In Analytica, each input variable is specified by either a fixed value, a probability density function, or, in the case of a discrete variable, a probability table. Input nodes can also be specified as multivariate joint distributions if the uncertainty of 2 or more variables cannot be assumed to be independent. Each child node is then defined by a conditional probability table or, more generally, by a functional expression of the form of Equation 1, derived from submodels such as those described in the sections above. In the latter case, model parameters and error terms are represented explicitly as marginal nodes that serve as parents of a child node along with that variable's predictors. Covariance in model parameters is included by using appropriate multivariate distributions.
Once all model variables, parameters, and relationships are specified, a large sample of realizations is drawn for each marginal node using random Latin hypercube sampling (McKay et al. 1979). These realizations are then propagated through the functional expressions defining the conditional distribution of each child node. These children then serve as parents of the next set of nodes in the network, and their uncertainty is propagated accordingly. The distributions of final model endpoints thus convey the combined uncertainty and variability coming from their entire set of ancestors. This process of Monte Carlo–type simulation is implemented in many other software packages, but to our knowledge, Analytica is the only commercial software that provides a graphical diagramming interface consistent with the Bayesian network concept. Analytica also allows for the inclusion of decision and objective nodes, making it easy to implement a description of stakeholder preferences to yield decision analytic results (e.g., Hostman et al. 2005a; Reichert et al. 2007).

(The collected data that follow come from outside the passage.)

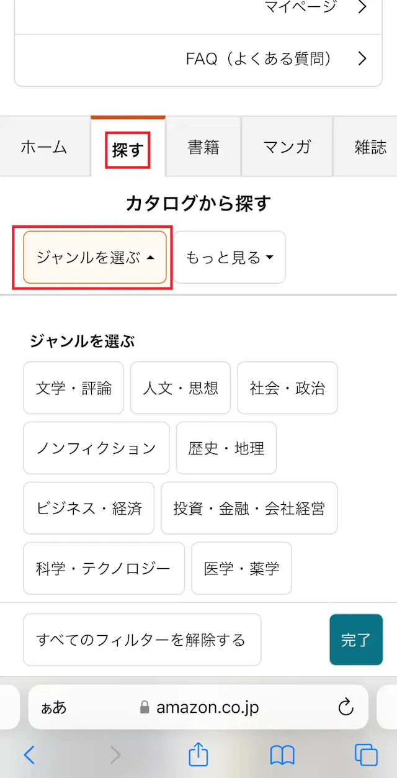Tap chevron next to マイページ

click(363, 7)
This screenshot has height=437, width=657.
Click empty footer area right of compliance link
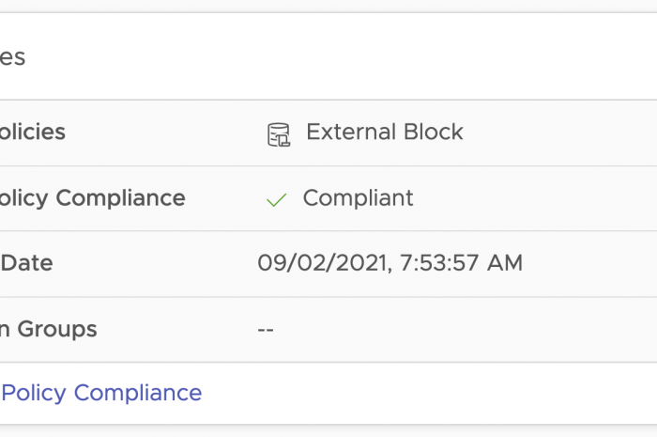click(422, 393)
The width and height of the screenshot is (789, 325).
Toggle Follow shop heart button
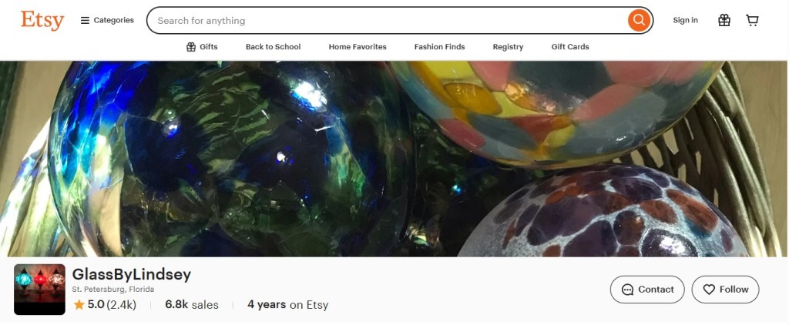pos(725,290)
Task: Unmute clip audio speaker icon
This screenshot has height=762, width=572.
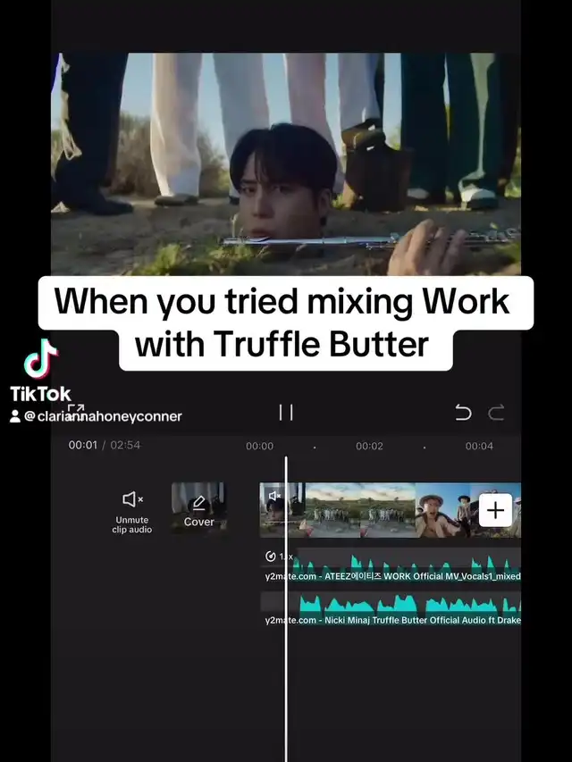Action: click(x=132, y=499)
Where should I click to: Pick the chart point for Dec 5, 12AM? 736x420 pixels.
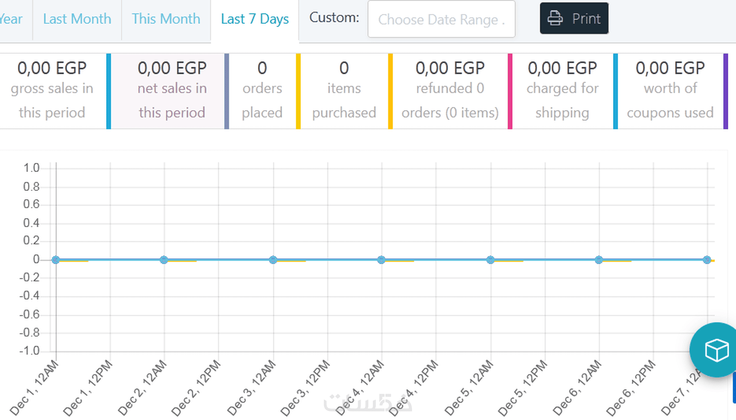(x=490, y=260)
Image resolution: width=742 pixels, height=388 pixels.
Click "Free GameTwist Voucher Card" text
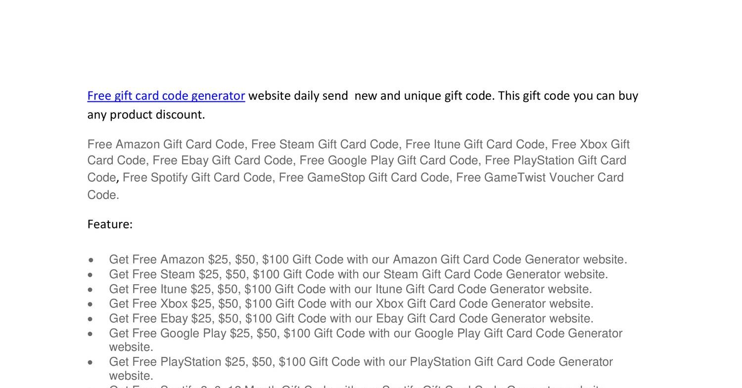(x=539, y=177)
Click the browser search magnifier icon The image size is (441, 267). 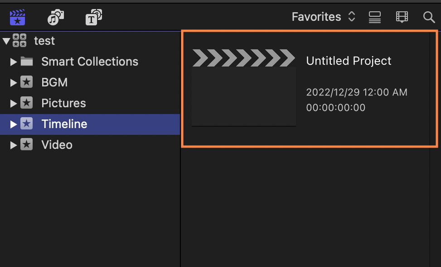(429, 17)
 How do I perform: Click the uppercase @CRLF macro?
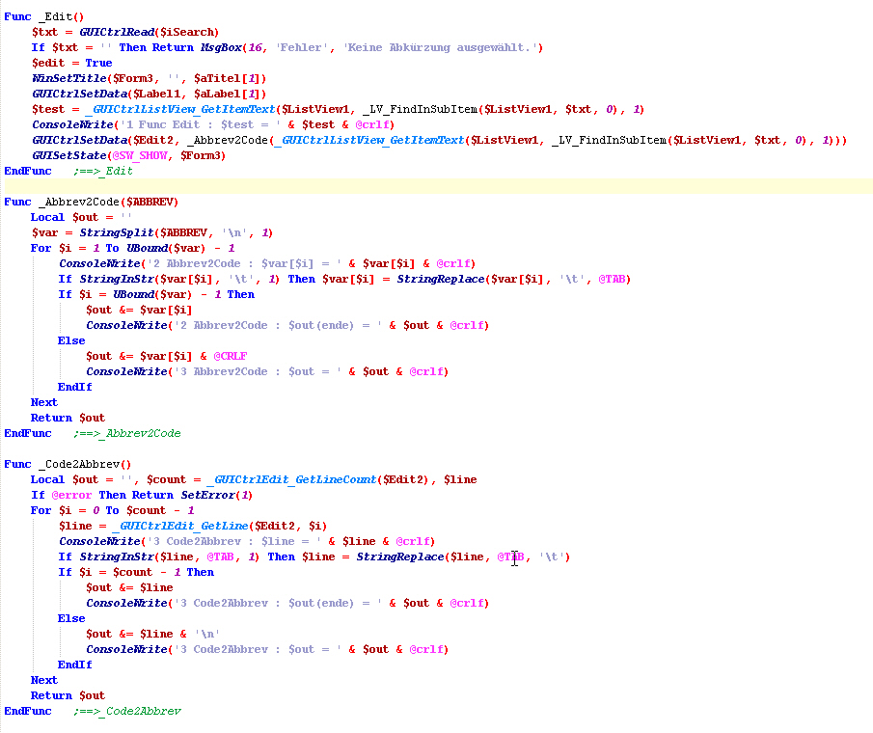[x=230, y=356]
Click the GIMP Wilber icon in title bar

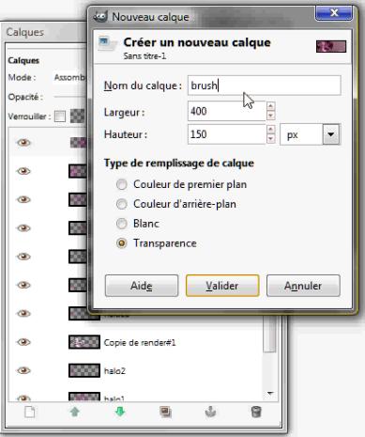pos(100,16)
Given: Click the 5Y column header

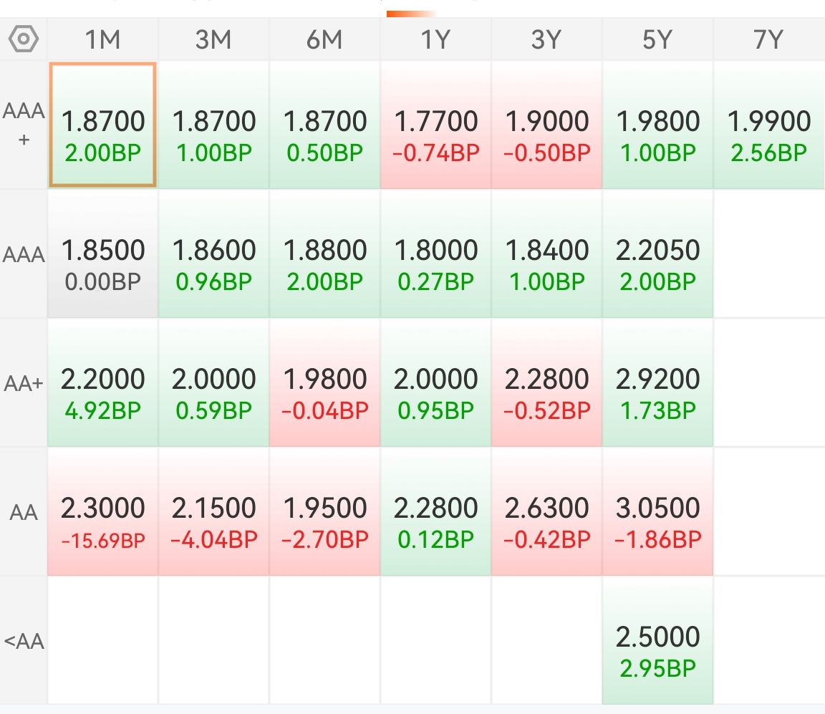Looking at the screenshot, I should click(x=657, y=39).
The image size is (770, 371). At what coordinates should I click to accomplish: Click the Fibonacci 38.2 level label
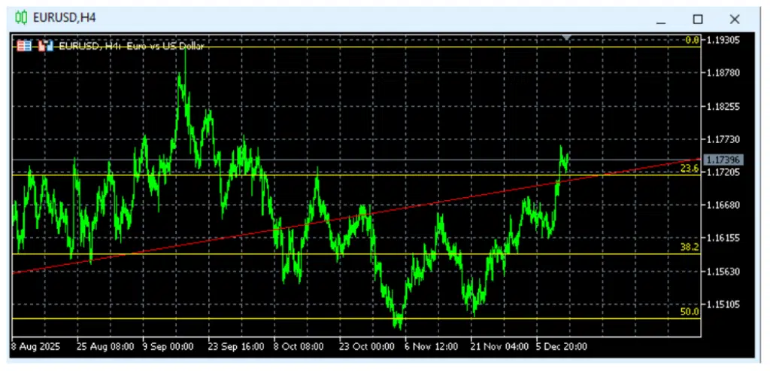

The process of integrating our various submodels into a cohesive network required some additional assumptions. For example, whereas sufficient knowledge and data exist to build the benthic population submodel at a flow–dynamic scale (days to weeks), the fish population model focuses on life cycle transitions at a longer time scale (months to years). Thus, for estimating brown trout prey availability, the seasonal average benthic biomass was used, neglecting shorter term fluctuations. In other network models, we have faced the opposite situation, needing to express changes in highly dynamic variables as functions of more slowly evolving variables (Borsuk et al. 2004), a technique referred to as “variable speed splitting” (Walters and Korman 1999). Either of these methods may be necessary for cross-scale modeling with Bayesian networks.
Another challenge comes with reconciling the spatial scales of the various submodels. For example, although the physical processes of siltation can be described mathematically at a fine spatial and temporal scale, the brown trout spawning model required the reach-wide seasonal average as input. Therefore, we decided that a reasonable simplifying procedure would be to: 1) assume spatially homogeneous conditions within each hydraulic unit (i.e., runs, pools, riffles), 2) simulate the siltation dynamics under each of these sets of conditions, then 3) calculate the seasonal average siltation level for each hydraulic unit, and finally 4) calculate the weighted average siltation level for the reach using the modeled proportions of each type of hydraulic unit. Similar assumptions concerning homogeneity within hydraulic units were also necessary for other variables, including water depth and velocity, gravel size, and habitat suitability.